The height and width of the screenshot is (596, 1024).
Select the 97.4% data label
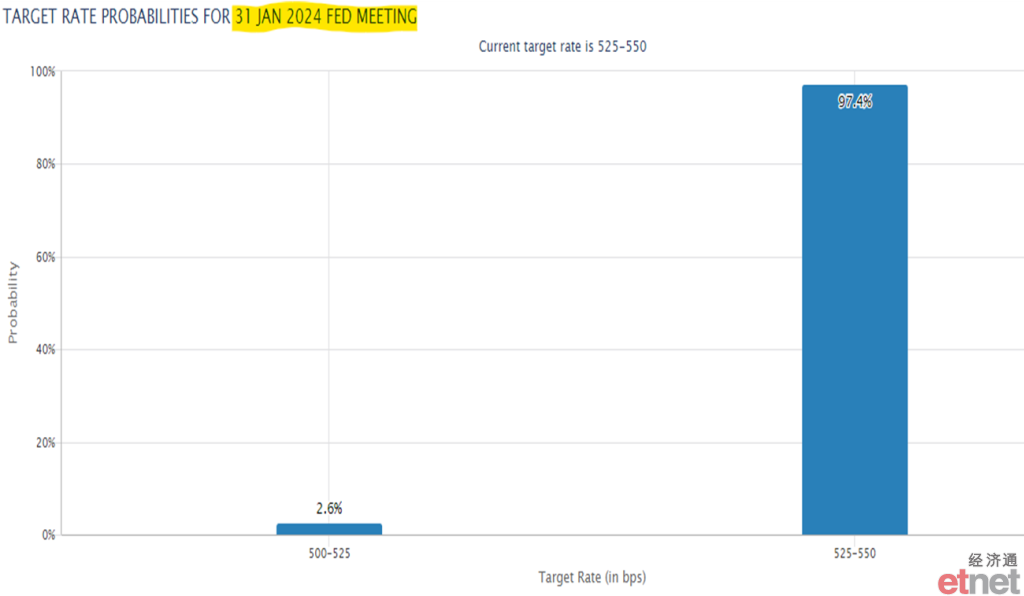coord(855,101)
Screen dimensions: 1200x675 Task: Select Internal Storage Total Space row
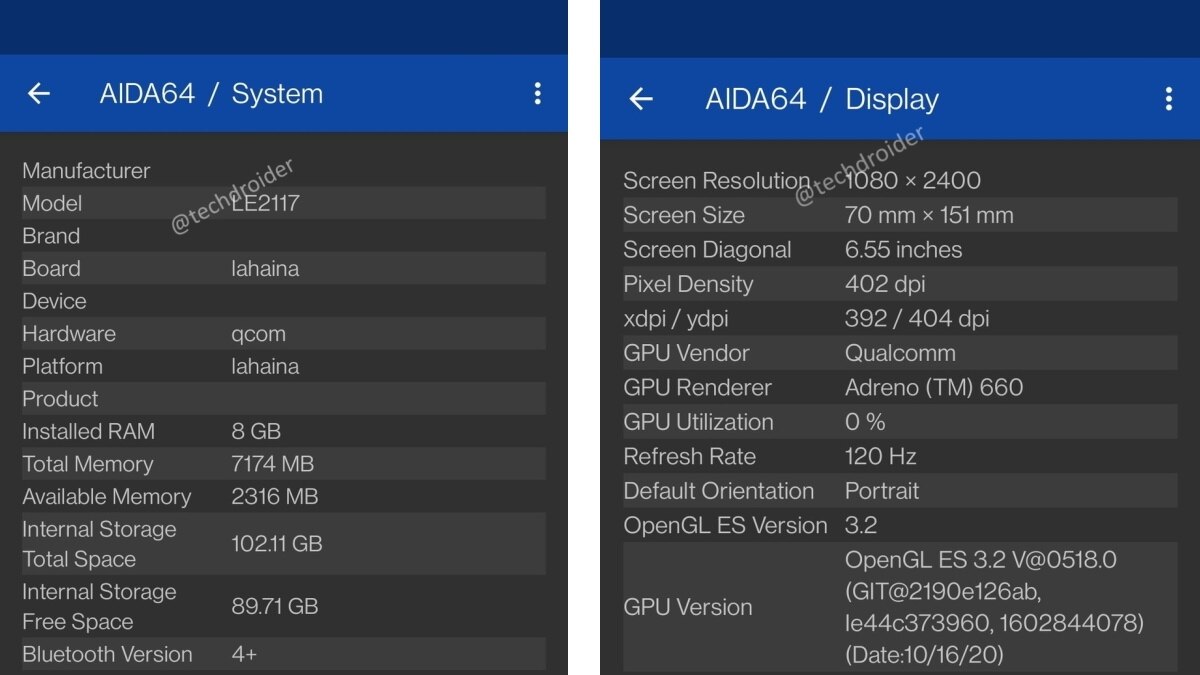(x=283, y=544)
----
§ **Exercise description**
Every record is to be repeated exactly, and no picture is carried over.

§ **Reply to the exercise**
The height and width of the screenshot is (596, 1024).
Select the 97.4% data label
coord(855,101)
Screen dimensions: 1200x675 Task: Select Internal Storage Total Space row
(x=283, y=544)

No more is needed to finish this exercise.